Soy Market Lags in Goals, Implementation

As shown in Figure 2 (below), compared with the palm oil sector, the soy sector scored lower. Of the soy companies analyzed in the report, only Grupo Andre Maggi is a producer; the other companies included are traders and processers. Only ADM managed to earn half the available points, while Cargill, Bunge, Grupo Andre Maggi and Louis Dreyfus Company scored less than a third of the points available. Key areas for improvement include the traceability of soy products to their points of origin and the gap between pledged policies and progress toward meeting them.
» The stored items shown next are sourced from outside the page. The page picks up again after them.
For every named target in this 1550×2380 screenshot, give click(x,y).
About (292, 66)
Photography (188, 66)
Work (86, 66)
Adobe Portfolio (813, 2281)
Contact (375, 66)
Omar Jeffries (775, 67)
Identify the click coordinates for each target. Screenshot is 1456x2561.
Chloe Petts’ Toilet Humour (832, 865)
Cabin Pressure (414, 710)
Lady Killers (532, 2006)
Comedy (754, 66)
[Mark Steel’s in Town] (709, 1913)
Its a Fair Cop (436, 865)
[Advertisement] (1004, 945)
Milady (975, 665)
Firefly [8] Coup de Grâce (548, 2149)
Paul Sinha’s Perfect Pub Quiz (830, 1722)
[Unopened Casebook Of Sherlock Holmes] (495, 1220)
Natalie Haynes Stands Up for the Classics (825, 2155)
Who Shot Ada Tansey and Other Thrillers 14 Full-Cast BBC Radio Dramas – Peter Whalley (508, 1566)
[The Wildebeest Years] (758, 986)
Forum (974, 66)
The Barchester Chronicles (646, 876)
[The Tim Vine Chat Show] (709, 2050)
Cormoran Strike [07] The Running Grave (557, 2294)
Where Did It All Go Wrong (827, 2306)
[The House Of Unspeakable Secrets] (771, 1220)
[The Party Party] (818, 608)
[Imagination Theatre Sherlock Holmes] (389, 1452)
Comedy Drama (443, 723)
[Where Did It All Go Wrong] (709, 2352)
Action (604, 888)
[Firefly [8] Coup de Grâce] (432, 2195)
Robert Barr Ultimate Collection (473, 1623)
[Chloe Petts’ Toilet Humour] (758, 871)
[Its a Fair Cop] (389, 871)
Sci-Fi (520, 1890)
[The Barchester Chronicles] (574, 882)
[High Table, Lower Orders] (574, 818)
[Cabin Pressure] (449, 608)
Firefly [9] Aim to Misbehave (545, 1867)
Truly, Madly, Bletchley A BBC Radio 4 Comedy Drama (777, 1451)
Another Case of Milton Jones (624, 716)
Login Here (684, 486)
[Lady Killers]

Progress towards creating and implementing procedures for resolving non-compliance has been slow. Past research by Chain Reaction Research shows that a lack of transparency and traceability can create risks to investors, who may not be aware that they are exposed to stranded land risk in environmentally sensitive areas like Brazil’s Cerrado region. To date, soy producers can continue to deforest large strands of Cerrado savanna without facing the risk of losing market access. However, with growing support for the Cerrado Manifesto, including from 23 large consumer good companies, deforestation might rapidly put revenue and farmland asset value at risk.

Soy Company Score
ADM 50
Cargill 31
Bunge 27
Grupo Andre Maggi 14
LDC 6

Figure 2: Soy Companies Scored in Green Cats: Scoring Palm Oil and Soy Companies on Forest Policies and Transparency. Source: ForestHeroes.org.

Companies were scored based on their policies and achievements associated with implementation and transparency impacting deforestation and labor violations. For each of the criteria, at least one company scored full points, except for the criteria that requires the publication of detailed procedures for addressing suppliers in breach of company policy. Several companies received half points in this category. Although any of these companies have the potential to achieve a perfect score, Forest Heroes’ investigation reveals a significant gap between stated policies and reports on progress. To see the full list of companies and the methodology used to rank them, please click here.

Full disclosure: Forest Heroes is a campaign run by Climate Advisers, a Washington D.C. consulting firm that is also a partner in Chain Reaction Research. Chain Reaction Research is not affiliated with Forest Heroes.